**Source material**
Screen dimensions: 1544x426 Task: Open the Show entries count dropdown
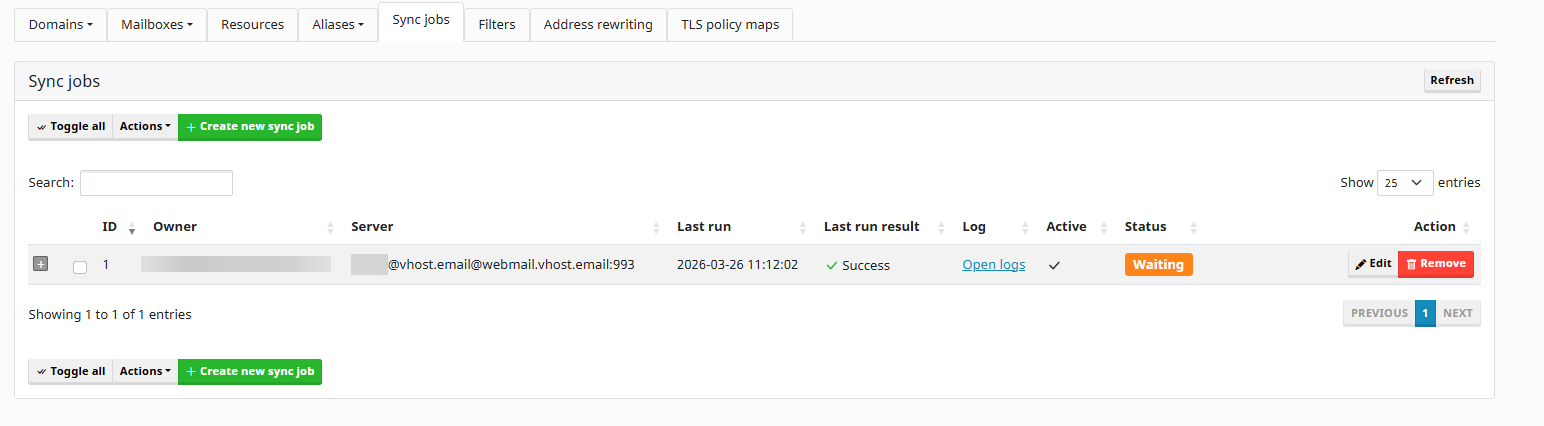click(x=1404, y=183)
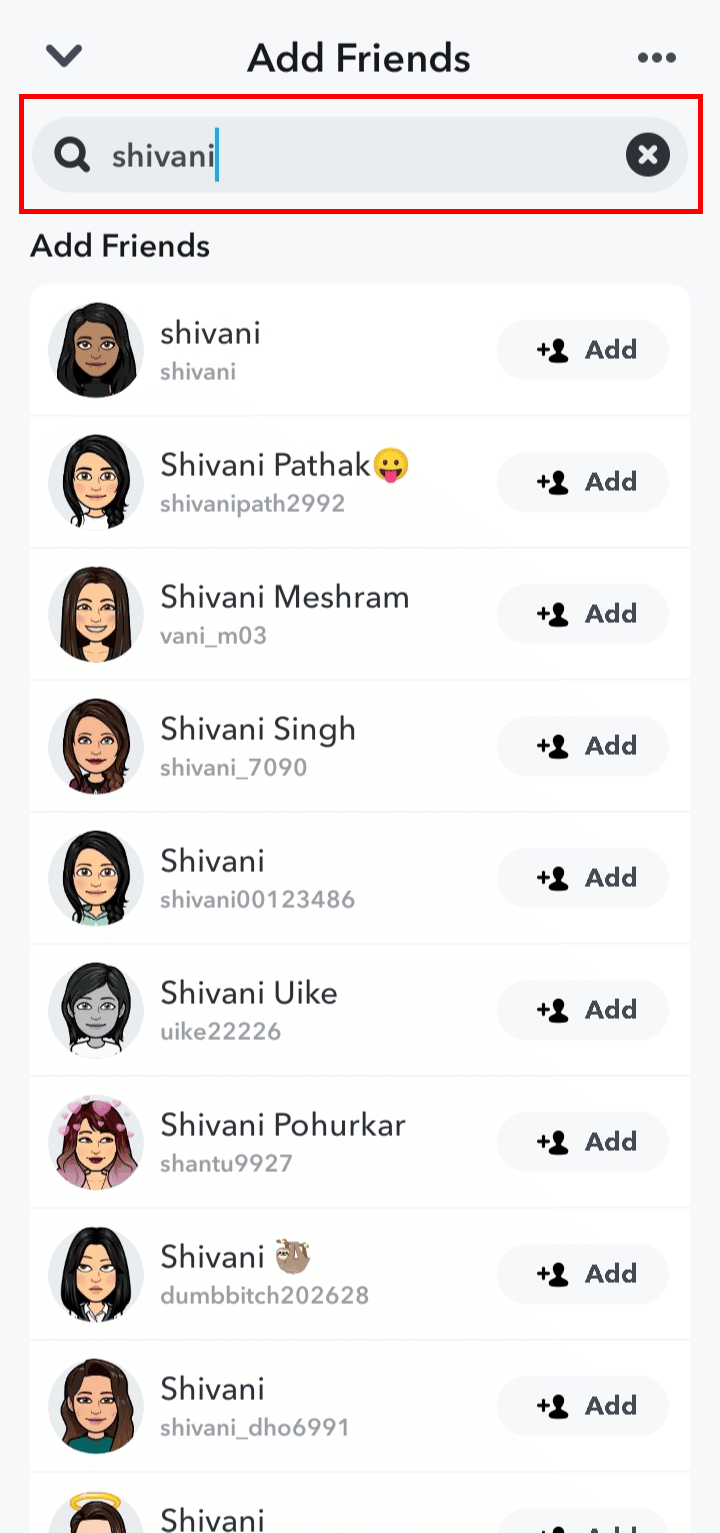Screen dimensions: 720x1533
Task: Open the three-dot more options menu
Action: [x=656, y=58]
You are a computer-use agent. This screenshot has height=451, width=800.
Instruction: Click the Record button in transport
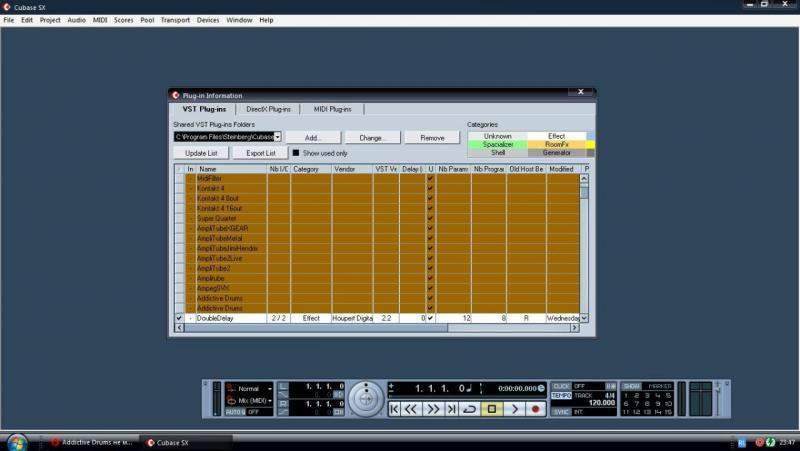point(536,409)
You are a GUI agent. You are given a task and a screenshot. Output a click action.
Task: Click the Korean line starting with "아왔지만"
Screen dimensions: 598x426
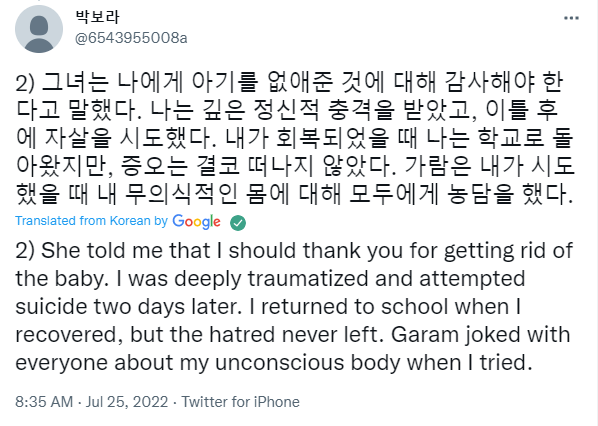(x=295, y=166)
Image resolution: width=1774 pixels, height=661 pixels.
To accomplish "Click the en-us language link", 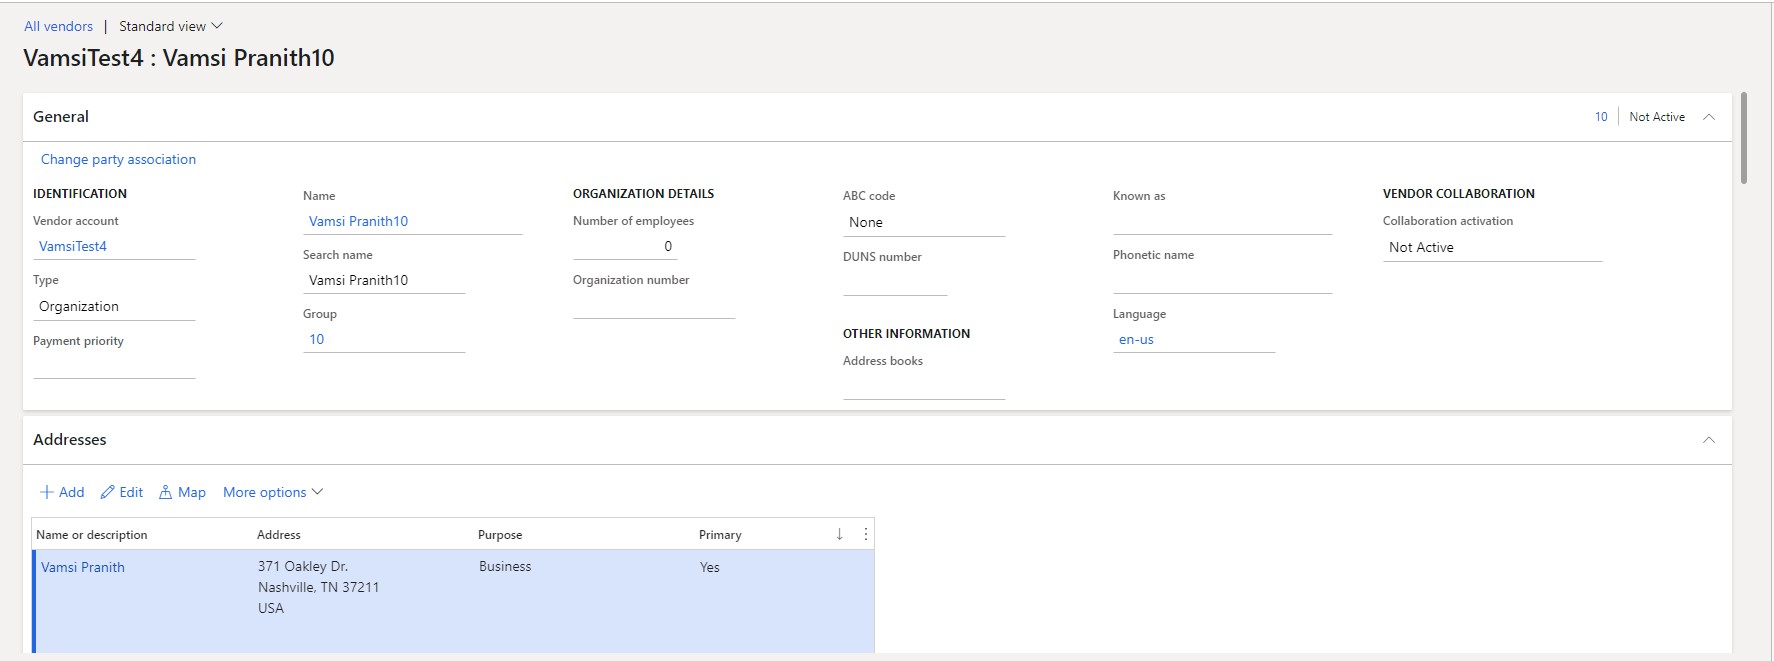I will pyautogui.click(x=1136, y=339).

**What this task involves**
Would you please return all lines from the listing above that contain "agent"?

**Response to this task**
You are a computer-use agent. This screenshot has height=451, width=800.
You are a GUI agent. You are given a task and a screenshot. Output a click action.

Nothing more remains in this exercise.